TASK DIRECTIONS: Print the stretch of entries from the line containing "Click the people icon in Perfect For badge" through the line containing "tap(50, 550)", copying every line character for character.

───── DATA

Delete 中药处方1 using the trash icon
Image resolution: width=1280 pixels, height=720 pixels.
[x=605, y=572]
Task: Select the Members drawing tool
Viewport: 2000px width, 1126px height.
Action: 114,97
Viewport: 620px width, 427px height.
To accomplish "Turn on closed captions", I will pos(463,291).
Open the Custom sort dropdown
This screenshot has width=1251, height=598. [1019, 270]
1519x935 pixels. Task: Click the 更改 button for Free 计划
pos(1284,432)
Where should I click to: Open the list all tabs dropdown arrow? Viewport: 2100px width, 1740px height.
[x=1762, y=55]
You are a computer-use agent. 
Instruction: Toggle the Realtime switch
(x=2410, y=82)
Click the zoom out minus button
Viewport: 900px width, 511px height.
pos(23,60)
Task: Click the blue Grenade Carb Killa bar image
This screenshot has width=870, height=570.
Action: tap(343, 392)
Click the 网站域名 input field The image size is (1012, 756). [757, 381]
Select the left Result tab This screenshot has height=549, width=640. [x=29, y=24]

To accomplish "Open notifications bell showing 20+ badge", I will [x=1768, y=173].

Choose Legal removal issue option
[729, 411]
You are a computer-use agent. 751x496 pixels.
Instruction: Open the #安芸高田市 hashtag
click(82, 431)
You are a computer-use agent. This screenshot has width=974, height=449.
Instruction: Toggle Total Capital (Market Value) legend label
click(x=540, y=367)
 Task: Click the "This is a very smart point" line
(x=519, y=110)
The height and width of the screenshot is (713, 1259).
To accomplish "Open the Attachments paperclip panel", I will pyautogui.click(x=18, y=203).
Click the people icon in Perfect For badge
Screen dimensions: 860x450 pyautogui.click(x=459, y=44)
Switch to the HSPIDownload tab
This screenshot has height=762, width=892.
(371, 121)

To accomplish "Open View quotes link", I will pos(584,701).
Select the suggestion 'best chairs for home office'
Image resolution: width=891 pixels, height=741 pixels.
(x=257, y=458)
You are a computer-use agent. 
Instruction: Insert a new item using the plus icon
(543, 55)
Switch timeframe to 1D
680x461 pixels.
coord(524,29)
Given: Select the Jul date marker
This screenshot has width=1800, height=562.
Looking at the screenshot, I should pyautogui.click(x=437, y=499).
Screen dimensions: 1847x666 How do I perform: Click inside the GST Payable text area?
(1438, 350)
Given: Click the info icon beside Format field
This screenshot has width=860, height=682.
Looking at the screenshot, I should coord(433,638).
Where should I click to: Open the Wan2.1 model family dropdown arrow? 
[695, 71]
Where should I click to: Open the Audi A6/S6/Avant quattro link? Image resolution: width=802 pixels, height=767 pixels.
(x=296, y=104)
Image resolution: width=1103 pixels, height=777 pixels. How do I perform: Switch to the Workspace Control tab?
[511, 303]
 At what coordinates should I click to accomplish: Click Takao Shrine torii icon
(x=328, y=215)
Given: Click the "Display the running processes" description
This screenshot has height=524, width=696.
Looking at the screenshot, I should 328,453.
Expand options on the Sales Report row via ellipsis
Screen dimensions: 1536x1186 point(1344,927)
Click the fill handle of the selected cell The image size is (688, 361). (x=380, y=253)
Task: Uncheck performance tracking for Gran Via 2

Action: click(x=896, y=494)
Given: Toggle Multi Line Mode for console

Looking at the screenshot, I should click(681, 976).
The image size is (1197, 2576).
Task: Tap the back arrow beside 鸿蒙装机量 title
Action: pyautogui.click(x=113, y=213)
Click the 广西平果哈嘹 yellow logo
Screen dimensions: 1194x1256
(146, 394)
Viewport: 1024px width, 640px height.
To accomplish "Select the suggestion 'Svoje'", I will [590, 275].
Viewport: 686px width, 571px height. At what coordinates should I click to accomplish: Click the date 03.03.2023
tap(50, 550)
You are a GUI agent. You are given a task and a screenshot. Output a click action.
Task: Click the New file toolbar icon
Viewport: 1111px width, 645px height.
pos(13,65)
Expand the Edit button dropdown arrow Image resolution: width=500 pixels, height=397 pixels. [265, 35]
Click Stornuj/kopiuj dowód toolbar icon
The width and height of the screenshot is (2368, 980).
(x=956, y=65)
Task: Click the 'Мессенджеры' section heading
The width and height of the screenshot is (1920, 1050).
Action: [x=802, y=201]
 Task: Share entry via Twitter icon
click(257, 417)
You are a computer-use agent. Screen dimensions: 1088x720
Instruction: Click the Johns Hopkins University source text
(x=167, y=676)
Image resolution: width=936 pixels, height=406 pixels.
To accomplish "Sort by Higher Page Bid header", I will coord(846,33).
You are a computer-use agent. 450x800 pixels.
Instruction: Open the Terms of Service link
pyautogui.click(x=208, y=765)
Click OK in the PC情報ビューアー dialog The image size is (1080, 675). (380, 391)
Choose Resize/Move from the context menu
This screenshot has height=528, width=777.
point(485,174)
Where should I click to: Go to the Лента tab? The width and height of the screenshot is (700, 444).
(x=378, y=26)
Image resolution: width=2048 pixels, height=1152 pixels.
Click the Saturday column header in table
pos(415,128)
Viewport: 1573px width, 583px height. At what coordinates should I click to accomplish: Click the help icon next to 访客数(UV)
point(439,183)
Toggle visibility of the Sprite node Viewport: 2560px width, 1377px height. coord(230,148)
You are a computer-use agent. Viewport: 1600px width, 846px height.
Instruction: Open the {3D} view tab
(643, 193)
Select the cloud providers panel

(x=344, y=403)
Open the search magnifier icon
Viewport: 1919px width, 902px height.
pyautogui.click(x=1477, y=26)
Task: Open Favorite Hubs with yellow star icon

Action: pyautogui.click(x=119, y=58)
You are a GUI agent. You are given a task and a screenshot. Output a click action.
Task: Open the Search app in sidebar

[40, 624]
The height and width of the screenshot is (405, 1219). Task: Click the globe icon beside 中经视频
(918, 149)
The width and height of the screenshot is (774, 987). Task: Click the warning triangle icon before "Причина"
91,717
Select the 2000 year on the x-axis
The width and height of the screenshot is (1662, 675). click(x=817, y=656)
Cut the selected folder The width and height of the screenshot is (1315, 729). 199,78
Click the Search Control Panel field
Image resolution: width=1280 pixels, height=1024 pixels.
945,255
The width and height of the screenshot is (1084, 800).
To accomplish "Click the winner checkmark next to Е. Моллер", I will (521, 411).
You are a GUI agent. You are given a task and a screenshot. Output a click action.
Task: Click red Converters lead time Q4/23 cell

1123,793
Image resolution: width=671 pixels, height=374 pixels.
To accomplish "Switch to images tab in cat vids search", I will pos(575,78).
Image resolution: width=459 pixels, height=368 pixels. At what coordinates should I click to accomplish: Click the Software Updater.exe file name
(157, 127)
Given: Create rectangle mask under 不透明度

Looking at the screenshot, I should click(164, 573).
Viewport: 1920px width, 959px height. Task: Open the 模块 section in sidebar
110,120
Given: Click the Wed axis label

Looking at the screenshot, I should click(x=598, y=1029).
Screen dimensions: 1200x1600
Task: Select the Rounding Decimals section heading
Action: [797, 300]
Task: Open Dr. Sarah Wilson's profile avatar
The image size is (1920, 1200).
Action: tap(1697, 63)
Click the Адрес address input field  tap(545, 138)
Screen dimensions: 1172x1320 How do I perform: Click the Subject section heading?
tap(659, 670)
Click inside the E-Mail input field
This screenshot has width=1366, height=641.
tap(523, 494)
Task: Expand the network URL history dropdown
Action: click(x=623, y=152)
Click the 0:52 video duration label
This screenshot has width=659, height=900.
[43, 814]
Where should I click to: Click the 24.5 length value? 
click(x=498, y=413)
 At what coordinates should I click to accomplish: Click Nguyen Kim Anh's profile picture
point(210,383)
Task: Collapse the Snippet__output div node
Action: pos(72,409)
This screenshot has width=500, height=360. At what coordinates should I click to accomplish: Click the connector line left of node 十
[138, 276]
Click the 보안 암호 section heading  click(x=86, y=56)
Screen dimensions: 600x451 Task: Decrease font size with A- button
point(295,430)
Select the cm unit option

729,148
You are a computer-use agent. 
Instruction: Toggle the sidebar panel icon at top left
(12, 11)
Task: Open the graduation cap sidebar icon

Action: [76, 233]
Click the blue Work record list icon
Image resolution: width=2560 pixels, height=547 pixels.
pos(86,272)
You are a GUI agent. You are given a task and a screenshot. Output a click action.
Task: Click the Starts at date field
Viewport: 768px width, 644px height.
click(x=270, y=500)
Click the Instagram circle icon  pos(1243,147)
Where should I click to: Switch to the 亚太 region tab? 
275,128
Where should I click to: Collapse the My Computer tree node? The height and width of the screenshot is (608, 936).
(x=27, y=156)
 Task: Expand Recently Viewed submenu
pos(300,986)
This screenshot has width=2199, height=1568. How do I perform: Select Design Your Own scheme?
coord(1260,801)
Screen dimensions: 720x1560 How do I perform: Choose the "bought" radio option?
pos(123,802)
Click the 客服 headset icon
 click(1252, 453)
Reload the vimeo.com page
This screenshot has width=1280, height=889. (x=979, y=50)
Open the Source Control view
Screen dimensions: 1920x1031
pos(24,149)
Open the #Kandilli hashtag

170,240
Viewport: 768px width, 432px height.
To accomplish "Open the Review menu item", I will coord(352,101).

──────────

CORRECT RESULT:
Click the people icon in Perfect For badge
Screen dimensions: 860x450 pyautogui.click(x=459, y=44)
Switch to the HSPIDownload tab
This screenshot has height=762, width=892.
(371, 121)

To accomplish "Open View quotes link", I will pos(584,701).
Select the suggestion 'best chairs for home office'
Image resolution: width=891 pixels, height=741 pixels.
(x=257, y=458)
You are a computer-use agent. 
Instruction: Insert a new item using the plus icon
(543, 55)
Switch timeframe to 1D
680x461 pixels.
coord(524,29)
Given: Select the Jul date marker
This screenshot has width=1800, height=562.
Looking at the screenshot, I should pyautogui.click(x=437, y=499).
Screen dimensions: 1847x666 How do I perform: Click inside the GST Payable text area?
(1438, 350)
Given: Click the info icon beside Format field
This screenshot has width=860, height=682.
Looking at the screenshot, I should coord(433,638).
Where should I click to: Open the Wan2.1 model family dropdown arrow? 
[695, 71]
Where should I click to: Open the Audi A6/S6/Avant quattro link? Image resolution: width=802 pixels, height=767 pixels.
(x=296, y=104)
Image resolution: width=1103 pixels, height=777 pixels. How do I perform: Switch to the Workspace Control tab?
[511, 303]
 At what coordinates should I click to accomplish: Click Takao Shrine torii icon
(x=328, y=215)
Given: Click the "Display the running processes" description
This screenshot has height=524, width=696.
Looking at the screenshot, I should 328,453.
Expand options on the Sales Report row via ellipsis
Screen dimensions: 1536x1186 point(1344,927)
Click the fill handle of the selected cell The image size is (688, 361). (x=380, y=253)
Task: Uncheck performance tracking for Gran Via 2

Action: click(x=896, y=494)
Given: Toggle Multi Line Mode for console

Looking at the screenshot, I should click(681, 976).
The image size is (1197, 2576).
Task: Tap the back arrow beside 鸿蒙装机量 title
Action: pyautogui.click(x=113, y=213)
Click the 广西平果哈嘹 yellow logo
Screen dimensions: 1194x1256
(146, 394)
Viewport: 1024px width, 640px height.
To accomplish "Select the suggestion 'Svoje'", I will [590, 275].
Viewport: 686px width, 571px height. At what coordinates should I click to accomplish: Click the date 03.03.2023
tap(50, 550)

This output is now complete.